Front and center is your offering. Who, precisely, is your target client and what narrowly-defined problem do you solve?

Every additional industry or problem you mention when you talk to a prospect is clutter that reduces his ability to process what you do.

Beyond that, when you throw everything including the kitchen sink, into your solution, you decrease it’s persuasive power.

Action Step: Tighten your Fishing Line and your offerings to make them more powerful and effective.

Where else can you reduce distracting clutter to run a more successful consulting practice?


6 Comments
  1. Cynthia Brown
    October 16, 2019 at 8:31 am Reply

    David, well said. I call clutter “visual white noise” – it’s constantly in the background. I’ve evolved from a proud “messy desk” person (*I* know where everything is!) to an organized desk person, and the results have been beneficial to my career and my sanity. The amount of time and effort previously expended just to *remember* what/where everything is, is now better used to move things forward.

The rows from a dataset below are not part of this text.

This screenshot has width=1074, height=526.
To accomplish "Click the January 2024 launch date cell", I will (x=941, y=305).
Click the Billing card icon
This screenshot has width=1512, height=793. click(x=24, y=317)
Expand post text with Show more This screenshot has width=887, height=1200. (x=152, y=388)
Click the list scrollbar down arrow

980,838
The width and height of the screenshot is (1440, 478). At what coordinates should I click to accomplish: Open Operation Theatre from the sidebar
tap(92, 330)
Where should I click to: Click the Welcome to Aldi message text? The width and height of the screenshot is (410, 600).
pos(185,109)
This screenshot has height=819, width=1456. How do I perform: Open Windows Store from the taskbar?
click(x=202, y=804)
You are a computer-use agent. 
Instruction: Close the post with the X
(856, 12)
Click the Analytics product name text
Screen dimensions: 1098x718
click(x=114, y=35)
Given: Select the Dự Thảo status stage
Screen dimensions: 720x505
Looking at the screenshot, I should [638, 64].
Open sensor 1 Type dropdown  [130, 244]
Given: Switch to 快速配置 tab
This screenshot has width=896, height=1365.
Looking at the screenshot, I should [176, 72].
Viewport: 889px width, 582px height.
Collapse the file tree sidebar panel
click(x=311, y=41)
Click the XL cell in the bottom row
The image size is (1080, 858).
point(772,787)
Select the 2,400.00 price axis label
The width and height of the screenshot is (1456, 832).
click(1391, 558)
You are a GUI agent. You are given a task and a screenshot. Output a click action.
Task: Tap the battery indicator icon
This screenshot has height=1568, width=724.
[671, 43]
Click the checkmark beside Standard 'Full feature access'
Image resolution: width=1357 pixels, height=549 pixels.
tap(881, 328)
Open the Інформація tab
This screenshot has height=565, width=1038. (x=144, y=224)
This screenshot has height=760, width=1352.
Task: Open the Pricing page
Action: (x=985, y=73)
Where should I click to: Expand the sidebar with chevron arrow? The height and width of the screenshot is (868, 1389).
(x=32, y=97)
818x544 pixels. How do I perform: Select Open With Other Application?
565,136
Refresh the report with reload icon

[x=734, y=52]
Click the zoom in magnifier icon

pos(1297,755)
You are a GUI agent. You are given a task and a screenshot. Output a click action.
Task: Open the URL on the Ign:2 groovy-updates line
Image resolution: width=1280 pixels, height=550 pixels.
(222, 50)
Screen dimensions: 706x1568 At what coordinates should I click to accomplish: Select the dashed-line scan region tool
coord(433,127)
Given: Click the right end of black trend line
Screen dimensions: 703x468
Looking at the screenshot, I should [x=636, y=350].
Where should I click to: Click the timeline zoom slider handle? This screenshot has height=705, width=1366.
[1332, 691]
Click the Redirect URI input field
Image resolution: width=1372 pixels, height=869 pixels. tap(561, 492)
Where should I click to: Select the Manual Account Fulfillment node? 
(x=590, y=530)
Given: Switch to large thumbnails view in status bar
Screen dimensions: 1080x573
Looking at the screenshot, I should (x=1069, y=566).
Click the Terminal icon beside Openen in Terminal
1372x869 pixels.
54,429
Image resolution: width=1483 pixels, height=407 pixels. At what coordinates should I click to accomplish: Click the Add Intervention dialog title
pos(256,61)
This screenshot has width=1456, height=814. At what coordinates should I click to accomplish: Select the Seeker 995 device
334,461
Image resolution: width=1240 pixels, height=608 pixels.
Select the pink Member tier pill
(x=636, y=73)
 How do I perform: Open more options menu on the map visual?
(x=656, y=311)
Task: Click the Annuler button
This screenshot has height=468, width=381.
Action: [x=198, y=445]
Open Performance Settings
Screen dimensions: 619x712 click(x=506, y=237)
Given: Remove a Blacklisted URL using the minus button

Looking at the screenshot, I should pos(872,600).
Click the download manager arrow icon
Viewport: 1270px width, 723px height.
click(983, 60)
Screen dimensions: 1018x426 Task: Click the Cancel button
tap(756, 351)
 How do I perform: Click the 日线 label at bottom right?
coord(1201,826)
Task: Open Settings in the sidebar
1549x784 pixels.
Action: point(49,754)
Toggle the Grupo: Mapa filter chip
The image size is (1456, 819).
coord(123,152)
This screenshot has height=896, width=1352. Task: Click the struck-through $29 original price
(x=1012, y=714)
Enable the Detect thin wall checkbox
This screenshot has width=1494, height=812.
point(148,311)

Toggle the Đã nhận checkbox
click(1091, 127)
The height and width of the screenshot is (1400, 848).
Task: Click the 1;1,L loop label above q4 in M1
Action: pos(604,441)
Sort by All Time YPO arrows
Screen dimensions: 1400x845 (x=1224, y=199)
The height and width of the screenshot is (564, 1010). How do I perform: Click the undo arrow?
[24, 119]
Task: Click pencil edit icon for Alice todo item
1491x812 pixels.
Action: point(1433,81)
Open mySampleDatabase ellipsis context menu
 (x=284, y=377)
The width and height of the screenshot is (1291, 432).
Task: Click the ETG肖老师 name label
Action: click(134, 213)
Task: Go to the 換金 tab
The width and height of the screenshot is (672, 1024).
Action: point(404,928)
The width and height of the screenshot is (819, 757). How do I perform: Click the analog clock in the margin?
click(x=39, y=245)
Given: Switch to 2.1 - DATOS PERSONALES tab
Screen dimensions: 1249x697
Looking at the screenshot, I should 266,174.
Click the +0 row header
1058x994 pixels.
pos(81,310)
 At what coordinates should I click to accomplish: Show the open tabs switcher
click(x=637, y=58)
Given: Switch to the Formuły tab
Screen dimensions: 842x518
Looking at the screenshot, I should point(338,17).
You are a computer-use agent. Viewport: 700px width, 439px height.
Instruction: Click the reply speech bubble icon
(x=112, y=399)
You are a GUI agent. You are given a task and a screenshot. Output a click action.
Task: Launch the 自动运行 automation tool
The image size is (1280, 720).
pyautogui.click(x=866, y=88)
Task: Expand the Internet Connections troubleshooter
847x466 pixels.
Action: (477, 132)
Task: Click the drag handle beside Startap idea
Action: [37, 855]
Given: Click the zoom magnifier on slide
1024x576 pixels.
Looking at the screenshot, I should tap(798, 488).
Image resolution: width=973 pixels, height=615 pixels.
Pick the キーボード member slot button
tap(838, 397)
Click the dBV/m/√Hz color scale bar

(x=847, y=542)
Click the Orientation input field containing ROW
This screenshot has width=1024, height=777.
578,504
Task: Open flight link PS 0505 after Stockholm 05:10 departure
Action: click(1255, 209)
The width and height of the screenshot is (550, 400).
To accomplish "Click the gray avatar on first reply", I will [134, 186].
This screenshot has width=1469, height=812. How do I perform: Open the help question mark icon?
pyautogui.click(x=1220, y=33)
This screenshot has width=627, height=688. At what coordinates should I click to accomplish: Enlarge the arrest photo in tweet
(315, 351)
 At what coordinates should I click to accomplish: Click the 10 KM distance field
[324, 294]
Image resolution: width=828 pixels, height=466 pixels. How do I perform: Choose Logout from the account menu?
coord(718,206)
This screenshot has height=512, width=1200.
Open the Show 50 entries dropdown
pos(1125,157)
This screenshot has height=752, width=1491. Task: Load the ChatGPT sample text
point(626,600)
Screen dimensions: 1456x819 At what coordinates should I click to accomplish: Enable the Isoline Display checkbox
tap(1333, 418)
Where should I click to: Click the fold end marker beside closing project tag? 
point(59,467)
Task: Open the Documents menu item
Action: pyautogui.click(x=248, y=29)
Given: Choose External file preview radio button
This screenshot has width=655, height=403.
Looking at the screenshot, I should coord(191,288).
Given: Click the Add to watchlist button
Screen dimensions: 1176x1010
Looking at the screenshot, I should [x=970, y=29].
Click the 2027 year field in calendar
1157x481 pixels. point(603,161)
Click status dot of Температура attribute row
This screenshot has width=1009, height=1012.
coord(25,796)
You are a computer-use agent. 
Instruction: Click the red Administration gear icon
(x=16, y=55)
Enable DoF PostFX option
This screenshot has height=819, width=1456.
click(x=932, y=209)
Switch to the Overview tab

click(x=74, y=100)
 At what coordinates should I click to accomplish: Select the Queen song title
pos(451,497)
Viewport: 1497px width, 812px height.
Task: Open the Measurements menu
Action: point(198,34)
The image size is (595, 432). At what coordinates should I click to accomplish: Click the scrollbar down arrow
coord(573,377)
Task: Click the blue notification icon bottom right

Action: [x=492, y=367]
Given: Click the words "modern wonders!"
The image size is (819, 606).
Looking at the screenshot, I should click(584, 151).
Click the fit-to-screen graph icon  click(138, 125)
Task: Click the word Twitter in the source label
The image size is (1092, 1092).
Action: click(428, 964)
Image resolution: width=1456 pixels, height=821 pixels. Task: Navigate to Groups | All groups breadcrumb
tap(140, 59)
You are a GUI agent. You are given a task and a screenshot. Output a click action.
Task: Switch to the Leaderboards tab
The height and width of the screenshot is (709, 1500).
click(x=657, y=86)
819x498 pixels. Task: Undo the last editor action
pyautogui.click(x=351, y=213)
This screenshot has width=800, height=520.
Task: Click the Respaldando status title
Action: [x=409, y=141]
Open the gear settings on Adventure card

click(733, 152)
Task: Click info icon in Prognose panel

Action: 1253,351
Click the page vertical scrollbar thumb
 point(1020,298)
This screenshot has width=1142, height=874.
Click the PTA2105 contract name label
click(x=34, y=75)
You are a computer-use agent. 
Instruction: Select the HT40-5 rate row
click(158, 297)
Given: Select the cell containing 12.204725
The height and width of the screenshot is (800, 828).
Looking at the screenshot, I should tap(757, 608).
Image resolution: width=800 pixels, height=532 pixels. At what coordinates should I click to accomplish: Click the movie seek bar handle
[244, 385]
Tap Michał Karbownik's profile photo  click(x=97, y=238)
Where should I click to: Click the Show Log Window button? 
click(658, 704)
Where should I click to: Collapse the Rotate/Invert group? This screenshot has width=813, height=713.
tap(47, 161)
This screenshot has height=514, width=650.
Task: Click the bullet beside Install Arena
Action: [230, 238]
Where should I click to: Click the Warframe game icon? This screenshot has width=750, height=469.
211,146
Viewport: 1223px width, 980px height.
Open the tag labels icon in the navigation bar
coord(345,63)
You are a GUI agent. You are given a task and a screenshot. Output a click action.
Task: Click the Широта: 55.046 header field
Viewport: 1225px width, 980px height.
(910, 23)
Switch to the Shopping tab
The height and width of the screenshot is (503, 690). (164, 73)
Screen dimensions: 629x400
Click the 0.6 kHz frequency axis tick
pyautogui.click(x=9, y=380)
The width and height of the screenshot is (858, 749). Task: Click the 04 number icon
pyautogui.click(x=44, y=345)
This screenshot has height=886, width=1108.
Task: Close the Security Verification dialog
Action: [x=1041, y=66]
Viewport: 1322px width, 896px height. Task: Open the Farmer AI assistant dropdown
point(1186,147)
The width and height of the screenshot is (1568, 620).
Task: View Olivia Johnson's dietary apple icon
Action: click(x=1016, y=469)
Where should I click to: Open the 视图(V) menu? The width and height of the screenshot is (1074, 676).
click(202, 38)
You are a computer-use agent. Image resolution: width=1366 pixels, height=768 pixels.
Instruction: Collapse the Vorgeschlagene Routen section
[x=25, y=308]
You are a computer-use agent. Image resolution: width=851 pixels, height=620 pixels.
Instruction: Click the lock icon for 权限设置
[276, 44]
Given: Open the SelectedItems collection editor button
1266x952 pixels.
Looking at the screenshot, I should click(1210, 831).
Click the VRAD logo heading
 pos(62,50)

    I like how you tied that to both creating and presenting your offering. Hate hate hate presentations with many lines of squinty text, which then is regurgitated verbally by the presenter. Send me the darn white paper and save my meeting time for interaction.

    Less is definitely more.

    • David A. Fields
      October 16, 2019 at 11:56 am Reply

      Congratulations on your evolution, Cynthia. You’re a great model and inspiration for many of us who would benefit from reducing the visual white noise.

      Recently I saw a speaker at a conference present slide after slide crammed with text, colors, icons, and clip-art. It took so much time for the audience to process the visual cues, that I could see many attendees struggling to pay attention.

      Thanks for adding to the conversation, Cynthia.

  2. Ellen Julian
    October 16, 2019 at 9:32 am Reply

    The small one-off clients distract me from my big, important ones.

    • David A. Fields
      October 16, 2019 at 11:58 am Reply

      Ooooh, good one. That’s absolutely right. A mix of clients and a de-risked client portfolio are important assets for any consulting practice; however, too many small clients absolutely pull your focus away from larger, more lucrative clients.

      Great addition, Ellen!

  3. Tom Borg
    October 16, 2019 at 12:06 pm Reply

    Great reminder. I just cleaned up my office space around my desktop. What a difference to see things more in focus. Simple but extremely effective in helping me to focusing my energy at the immediate task at hand. Thank you!

    • David A. Fields
      October 16, 2019 at 12:09 pm Reply

      Good on you, Tom. Sometimes I clear my desk space by moving everything to the floor. That works great… unless I look down!

      I’m glad you’re in action and you shared, Tom.